Overview
andysalerno/mistral-sft-v3 is a 7 billion parameter model derived from the Mistral-7B-v0.1 architecture. Its primary distinction lies in its light fine-tuning with ChatML special tokens using the andysalerno/ansalern-nectar-inputoutput dataset. This process ensures the model correctly understands and formats output according to the ChatML specification.
Key Characteristics
- Base Model: Mistral-7B-v0.1
- Parameter Count: 7 billion
- Context Length: 4096 tokens
- ChatML Integration: Specifically trained to follow ChatML formatting, making it suitable for subsequent fine-tuning for chat applications.

● **Task statement**:
State whether each statement agrees with the mistral-sft-v3 overview, answering yes or no and quoting the words from the overview that decide it.
1. The model has a context length of 8192 tokens.
2. The model was fine-tuned with ChatML special tokens.
3. The model is built on Mistral-7B-v0.1.

● **Provided material**:
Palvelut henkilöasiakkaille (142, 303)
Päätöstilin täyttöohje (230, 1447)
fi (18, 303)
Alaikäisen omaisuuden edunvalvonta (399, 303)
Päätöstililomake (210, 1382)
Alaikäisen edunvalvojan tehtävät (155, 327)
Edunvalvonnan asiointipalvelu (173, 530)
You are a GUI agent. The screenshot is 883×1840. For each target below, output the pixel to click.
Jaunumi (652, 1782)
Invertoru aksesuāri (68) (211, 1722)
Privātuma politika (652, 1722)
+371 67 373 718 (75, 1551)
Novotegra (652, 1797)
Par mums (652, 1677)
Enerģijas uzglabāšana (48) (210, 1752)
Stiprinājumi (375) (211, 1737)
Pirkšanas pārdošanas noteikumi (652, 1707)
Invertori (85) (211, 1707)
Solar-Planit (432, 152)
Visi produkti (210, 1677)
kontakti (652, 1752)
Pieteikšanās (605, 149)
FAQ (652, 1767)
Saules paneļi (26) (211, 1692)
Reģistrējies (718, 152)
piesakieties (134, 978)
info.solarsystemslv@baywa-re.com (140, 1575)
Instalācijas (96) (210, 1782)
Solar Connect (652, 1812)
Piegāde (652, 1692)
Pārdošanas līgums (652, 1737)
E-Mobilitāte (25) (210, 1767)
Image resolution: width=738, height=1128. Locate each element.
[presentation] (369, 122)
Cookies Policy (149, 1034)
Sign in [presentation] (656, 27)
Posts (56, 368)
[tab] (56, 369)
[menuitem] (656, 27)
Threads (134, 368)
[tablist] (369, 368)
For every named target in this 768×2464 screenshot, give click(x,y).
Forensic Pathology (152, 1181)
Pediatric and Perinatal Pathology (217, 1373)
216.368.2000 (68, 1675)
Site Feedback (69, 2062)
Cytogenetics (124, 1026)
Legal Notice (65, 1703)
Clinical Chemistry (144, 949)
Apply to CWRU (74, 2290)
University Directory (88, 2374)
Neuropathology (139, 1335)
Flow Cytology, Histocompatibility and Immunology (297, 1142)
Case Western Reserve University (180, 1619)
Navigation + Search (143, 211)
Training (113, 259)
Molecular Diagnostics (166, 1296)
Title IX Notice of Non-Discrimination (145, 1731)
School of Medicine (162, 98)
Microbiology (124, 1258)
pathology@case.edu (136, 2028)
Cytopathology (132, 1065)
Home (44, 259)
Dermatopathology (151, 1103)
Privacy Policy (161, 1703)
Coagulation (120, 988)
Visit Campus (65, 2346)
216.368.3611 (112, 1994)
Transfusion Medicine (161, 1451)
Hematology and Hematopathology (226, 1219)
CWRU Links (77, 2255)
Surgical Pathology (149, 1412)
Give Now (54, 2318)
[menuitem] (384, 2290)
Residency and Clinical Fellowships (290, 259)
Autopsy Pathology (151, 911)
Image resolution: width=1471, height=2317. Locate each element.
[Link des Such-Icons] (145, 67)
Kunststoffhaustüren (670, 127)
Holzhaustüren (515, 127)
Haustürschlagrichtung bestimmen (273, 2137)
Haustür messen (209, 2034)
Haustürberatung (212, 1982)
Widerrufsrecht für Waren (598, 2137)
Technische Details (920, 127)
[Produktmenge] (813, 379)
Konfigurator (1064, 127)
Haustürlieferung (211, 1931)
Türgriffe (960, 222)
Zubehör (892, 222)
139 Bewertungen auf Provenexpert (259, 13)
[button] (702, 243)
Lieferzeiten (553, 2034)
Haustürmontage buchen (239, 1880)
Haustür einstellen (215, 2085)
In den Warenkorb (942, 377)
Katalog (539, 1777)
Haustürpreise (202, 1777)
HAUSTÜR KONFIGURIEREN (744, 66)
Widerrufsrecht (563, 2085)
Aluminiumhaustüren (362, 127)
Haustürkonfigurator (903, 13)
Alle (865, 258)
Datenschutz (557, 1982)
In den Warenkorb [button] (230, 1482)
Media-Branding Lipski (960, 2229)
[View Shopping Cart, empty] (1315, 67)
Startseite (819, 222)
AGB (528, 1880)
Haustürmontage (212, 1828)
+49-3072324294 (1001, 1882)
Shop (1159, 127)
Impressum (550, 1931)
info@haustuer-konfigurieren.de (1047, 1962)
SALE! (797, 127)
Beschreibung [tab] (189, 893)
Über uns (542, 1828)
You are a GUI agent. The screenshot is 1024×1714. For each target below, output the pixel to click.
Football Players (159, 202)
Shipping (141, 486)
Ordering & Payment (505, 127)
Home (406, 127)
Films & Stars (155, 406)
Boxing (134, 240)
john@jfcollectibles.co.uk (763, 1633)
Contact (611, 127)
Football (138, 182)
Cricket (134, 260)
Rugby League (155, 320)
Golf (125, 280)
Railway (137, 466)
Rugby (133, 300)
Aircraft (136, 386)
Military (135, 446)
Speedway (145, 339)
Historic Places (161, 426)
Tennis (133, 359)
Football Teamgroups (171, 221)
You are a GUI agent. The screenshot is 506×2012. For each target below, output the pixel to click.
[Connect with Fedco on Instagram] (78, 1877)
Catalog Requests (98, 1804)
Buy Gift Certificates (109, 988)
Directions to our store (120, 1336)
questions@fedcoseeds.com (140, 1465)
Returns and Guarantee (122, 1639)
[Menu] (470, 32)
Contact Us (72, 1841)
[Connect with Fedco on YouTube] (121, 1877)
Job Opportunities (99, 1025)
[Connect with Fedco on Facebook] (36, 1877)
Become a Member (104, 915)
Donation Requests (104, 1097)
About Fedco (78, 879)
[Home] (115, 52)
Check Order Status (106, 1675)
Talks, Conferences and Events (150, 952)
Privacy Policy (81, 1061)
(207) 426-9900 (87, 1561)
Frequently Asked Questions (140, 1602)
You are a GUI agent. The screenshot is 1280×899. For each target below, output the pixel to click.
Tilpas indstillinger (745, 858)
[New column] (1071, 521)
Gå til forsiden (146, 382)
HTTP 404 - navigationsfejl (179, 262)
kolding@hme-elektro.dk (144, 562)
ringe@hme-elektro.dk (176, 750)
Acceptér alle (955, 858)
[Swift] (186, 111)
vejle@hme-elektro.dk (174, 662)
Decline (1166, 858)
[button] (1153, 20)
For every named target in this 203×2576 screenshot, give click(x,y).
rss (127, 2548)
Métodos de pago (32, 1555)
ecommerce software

● **Finished task**:
1. No: "Context Length: 4096 tokens"
2. Yes: "light fine-tuning with ChatML special tokens"
3. Yes: "Base Model: Mistral-7B-v0.1"